To settle the charges, Cetera, Cambridge Investment, and KMS agreed to pay penalties of $300,000, $250,000, and $200,000, respectively.
“Investment advisers and broker-dealers must fulfill their obligations concerning the protection of customer information,” Kristina Littman, chief of the SEC Enforcement Division’s cyber unit, said in a news release. “It is not enough to write a policy requiring enhanced security measures if those requirements are not implemented or are only partially implemented, especially in the face of known attacks.”
As The Wall Street Journal reports, “The enforcement actions are the latest example of the U.S. Securities and Exchange Commission penalizing brokerages and money managers over hacks.”
In one of the first such cases, the SEC fined Voya Financial Advisors $1 million in 2018 after cyber intruders impersonating VFA contractors gained access to the personal information of thousands of customers.

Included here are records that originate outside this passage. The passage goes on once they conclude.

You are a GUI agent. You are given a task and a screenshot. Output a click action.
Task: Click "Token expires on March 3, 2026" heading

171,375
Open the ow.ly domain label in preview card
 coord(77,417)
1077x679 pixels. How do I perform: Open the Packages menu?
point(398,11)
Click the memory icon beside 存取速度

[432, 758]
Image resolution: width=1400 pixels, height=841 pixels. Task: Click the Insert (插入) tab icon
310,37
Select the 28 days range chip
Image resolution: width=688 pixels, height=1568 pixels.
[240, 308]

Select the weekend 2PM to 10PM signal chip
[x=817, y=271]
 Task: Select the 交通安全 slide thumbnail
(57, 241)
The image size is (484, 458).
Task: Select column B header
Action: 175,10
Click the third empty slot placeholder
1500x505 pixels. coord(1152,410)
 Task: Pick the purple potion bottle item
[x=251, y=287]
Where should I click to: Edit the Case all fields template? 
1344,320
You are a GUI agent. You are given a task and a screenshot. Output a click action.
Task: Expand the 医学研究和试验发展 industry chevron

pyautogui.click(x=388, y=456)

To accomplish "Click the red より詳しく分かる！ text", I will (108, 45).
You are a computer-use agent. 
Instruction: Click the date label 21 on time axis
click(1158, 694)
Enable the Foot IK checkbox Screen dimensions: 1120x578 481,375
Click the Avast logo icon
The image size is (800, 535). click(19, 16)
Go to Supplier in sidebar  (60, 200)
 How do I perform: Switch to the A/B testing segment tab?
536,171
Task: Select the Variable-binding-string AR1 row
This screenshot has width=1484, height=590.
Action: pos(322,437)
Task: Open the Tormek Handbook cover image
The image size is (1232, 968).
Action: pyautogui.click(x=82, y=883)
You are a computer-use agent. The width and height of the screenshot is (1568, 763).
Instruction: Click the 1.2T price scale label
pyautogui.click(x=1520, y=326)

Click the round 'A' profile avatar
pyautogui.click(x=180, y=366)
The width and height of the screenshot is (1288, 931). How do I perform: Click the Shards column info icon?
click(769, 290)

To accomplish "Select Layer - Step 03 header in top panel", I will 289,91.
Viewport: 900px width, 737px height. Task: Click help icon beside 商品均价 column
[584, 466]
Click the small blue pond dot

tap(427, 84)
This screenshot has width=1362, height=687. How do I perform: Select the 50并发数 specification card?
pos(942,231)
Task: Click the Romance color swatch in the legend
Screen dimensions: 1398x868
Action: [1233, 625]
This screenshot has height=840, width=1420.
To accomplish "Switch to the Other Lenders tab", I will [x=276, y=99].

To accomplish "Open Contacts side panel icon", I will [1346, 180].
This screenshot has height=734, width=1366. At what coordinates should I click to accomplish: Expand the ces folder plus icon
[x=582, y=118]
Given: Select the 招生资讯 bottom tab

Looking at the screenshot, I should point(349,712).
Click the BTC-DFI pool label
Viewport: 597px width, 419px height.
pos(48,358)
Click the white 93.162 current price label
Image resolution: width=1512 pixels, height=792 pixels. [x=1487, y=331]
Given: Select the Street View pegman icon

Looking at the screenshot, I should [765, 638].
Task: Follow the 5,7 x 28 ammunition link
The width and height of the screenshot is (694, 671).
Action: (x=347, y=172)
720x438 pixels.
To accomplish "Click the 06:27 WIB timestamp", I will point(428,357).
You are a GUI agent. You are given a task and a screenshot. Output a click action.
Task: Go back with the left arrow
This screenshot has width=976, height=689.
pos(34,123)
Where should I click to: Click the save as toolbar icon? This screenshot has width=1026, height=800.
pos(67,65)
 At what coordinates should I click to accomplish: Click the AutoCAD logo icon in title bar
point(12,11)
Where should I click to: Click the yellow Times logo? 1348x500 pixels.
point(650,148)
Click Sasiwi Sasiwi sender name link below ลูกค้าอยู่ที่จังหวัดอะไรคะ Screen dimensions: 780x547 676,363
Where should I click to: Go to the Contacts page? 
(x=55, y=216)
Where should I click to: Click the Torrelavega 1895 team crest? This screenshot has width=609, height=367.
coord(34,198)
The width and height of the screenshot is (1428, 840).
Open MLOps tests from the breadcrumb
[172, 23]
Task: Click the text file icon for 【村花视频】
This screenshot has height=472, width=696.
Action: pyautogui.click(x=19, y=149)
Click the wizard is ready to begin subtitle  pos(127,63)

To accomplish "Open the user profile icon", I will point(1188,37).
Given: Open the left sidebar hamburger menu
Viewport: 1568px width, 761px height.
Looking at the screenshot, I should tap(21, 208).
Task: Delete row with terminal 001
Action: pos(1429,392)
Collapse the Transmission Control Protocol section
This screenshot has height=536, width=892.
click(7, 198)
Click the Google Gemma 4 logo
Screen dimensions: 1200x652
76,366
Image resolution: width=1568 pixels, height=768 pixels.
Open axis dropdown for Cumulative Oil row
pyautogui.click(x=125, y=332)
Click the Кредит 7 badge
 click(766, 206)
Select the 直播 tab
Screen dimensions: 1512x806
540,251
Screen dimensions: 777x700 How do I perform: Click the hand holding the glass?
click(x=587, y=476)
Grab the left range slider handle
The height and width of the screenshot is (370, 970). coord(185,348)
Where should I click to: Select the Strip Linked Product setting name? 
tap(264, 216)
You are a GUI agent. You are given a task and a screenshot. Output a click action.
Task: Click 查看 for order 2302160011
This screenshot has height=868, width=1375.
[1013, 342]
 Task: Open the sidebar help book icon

In this case, the SEC said that between November 2017 and June 2020, unauthorized third parties took over the cloud-based email accounts of more than 60 Cetera employees, exposing the data of at least 4,388 customers.
“None of the taken over accounts were protected in a manner consistent with [Cetera’s] policies,” the commission said, adding that the firm sent breach notifications to clients that “included misleading language suggesting that the notifications were issued much sooner than they actually were after discovery of the incidents.”
The intrusions at Cambridge Investment and KMS led to at least 2,177 and 4,900 customers having their personal information exposed, respectively, according to the SEC.